▶ **Short task**:
Find each line below that contains the string "Open" and copy it. Case counts.

+ + + +

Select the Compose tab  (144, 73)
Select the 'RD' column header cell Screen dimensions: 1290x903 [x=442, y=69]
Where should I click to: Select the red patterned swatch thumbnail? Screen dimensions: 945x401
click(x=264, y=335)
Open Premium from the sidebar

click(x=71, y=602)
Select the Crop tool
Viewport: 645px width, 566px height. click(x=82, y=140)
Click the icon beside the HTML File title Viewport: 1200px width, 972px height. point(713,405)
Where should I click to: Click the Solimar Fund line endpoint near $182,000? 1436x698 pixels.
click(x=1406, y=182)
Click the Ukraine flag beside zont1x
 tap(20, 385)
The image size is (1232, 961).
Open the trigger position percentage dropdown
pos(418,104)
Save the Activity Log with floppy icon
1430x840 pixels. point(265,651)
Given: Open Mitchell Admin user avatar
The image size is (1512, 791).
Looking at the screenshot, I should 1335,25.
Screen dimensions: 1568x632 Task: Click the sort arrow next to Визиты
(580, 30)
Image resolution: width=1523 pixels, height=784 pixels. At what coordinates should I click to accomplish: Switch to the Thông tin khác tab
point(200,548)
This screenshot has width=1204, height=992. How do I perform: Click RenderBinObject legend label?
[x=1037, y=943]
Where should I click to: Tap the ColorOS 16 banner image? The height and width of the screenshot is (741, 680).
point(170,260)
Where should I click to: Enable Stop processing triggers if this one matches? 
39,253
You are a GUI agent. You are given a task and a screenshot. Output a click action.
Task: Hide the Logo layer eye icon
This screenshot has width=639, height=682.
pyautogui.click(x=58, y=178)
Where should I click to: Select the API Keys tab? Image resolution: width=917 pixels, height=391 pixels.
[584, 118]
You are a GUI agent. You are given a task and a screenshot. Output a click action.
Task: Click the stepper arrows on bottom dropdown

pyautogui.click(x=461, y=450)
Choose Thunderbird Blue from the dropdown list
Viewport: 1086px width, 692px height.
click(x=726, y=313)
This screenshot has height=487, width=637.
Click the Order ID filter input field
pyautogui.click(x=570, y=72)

+ + + +

▶ **Output for this exercise**:
Open Premium from the sidebar
Open the trigger position percentage dropdown
Given: Open Mitchell Admin user avatar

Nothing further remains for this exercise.